I work constantly. It's something I've always done, whether it be because my parents were pushing me from audition to audition or because I needed something to keep the noise in my head at bay. I don't take holidays very often, I don't relax much. Or at least I didn't. When Zeke and I became, well, Zeke and I, everything changed. I started to live for the moments where we could just sit and do nothing; the moments where we could be together. Maybe we wouldn't even speak to each other, but we were there. Really and truly there with one another. When I'm filming and he's touring, its absolute torture. We talk constantly, we use skype and webcams, we text and Instant Message, but its not the same. We're never on the same schedule and one of us is always tired and needing to get rest for the next days big, grand adventure. We've grown used to having to adapt ourselves to our schedules, but that doesn't mean its any easier to say goodbye or goodnight of I'll talk to you later. In fact each time is harder.

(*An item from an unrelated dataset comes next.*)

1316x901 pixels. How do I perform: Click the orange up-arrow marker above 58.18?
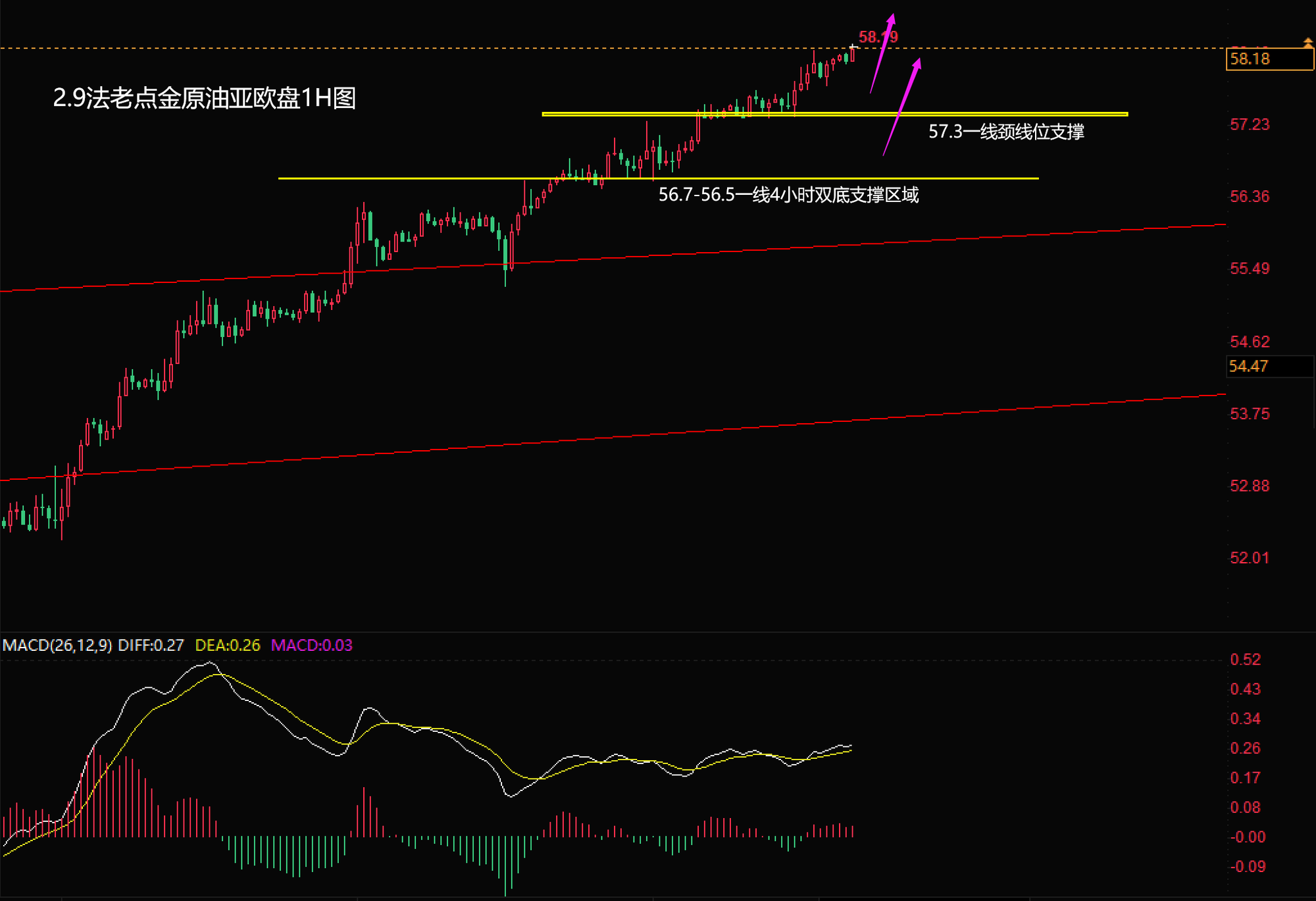click(x=1308, y=43)
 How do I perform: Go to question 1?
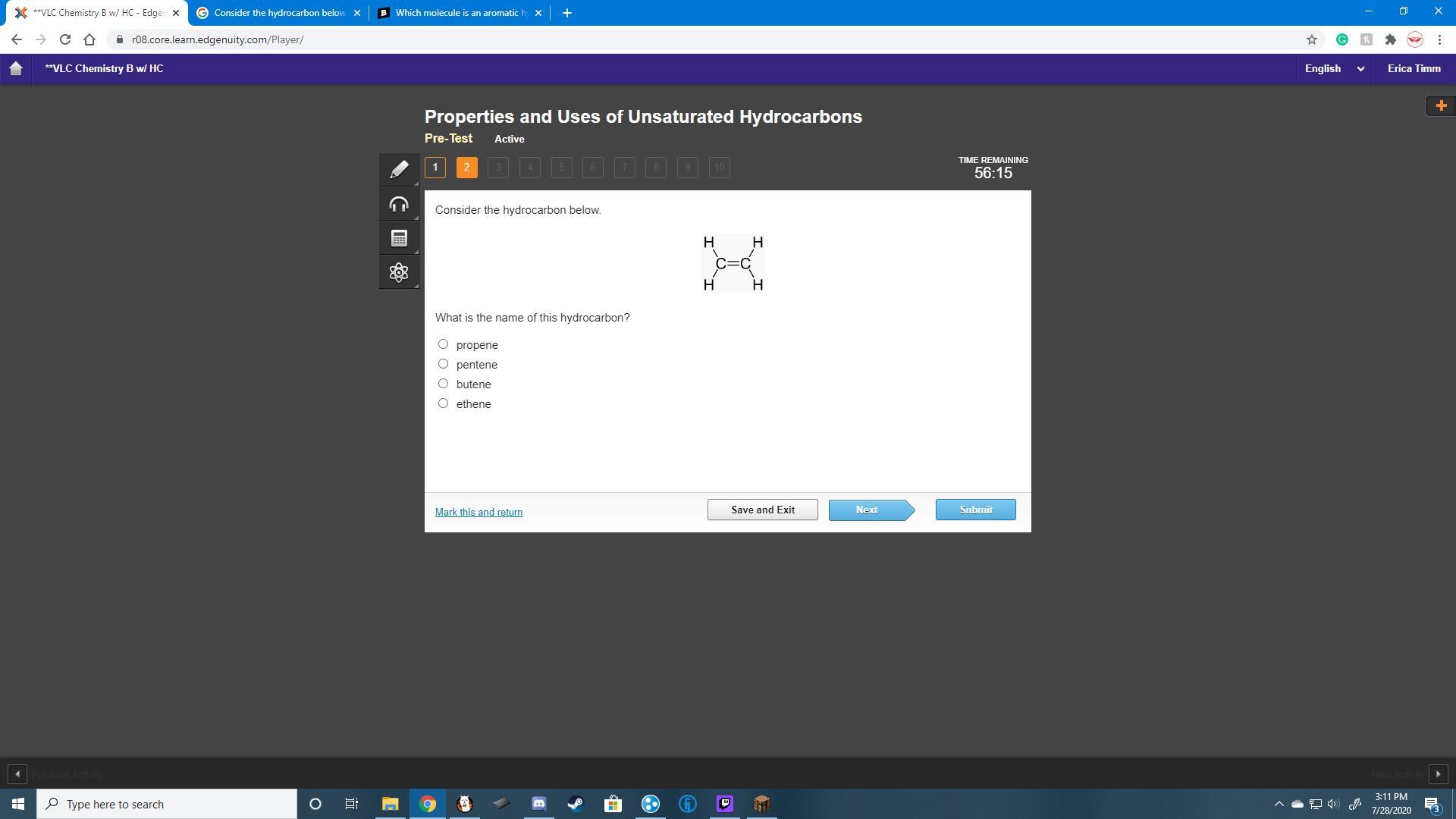[x=435, y=168]
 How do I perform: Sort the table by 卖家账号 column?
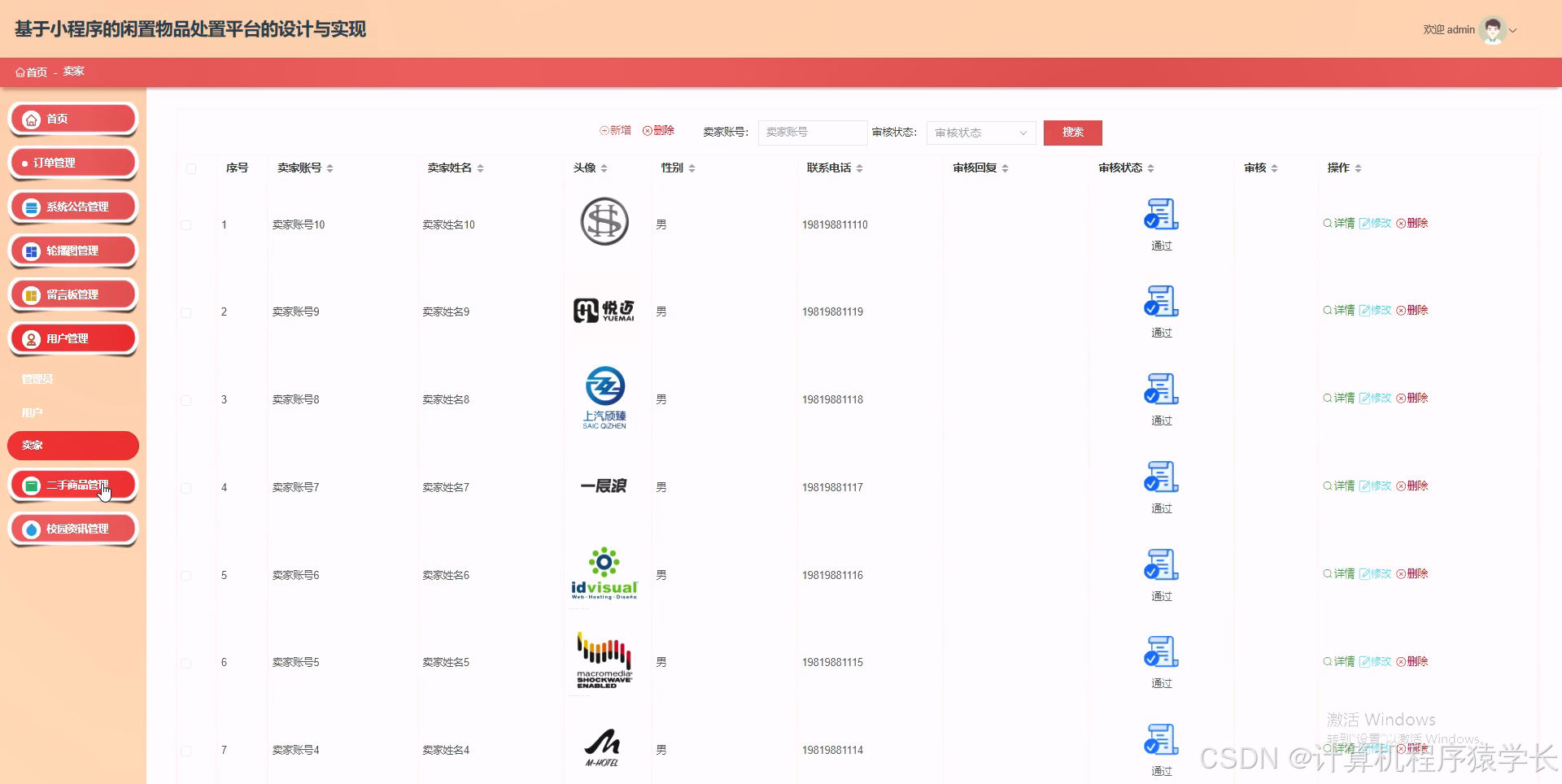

But I'm suddenly faced with an inordinate amount of time off. I'm not filming, he's not touring. Don't get me wrong, its a very good thing. It gave us the time and the ability to go to Japan and spend time with Jason for his birthday. We went a little early and spent a little time there after his birthday because we figured, hey, soon we wont be able to just up and leave anymore. Things will take time and consideration and a lot of planning. We had time to ourselves, but the thing I liked best was getting to spend the day with Jason, Jeff, Evan, Keegan and Annie. We don't always get to spend time with the people that we care about most, so when the opportunity arose, there was no doubt in my mind that we had to go.
Now that we're back I'm faced with something I've never really had before: time. I don't work at all until some time after the baby is born. Which is how I wanted it, which is how I still want it. I don't want to be one of those mothers that is back to work a heartbeat after their child is born. Not after I wasn't even supposed to be able to get pregnant again. But time is never something I've had. Zeke has given me my very own custom guitar, so maybe I'll work on some music. Maybe I'll just play with the dogs.
Speaking of the dogs, Franny and Zooey have been on a photo shoot of sorts...


They've been having a good time, having us home. I think all the animals are starting to realize that something is going to happen, that they won't always have free range of the house or us. Since they tend to like to jump on us, especially Zeke. But with that baby...well...everything will work out just fine.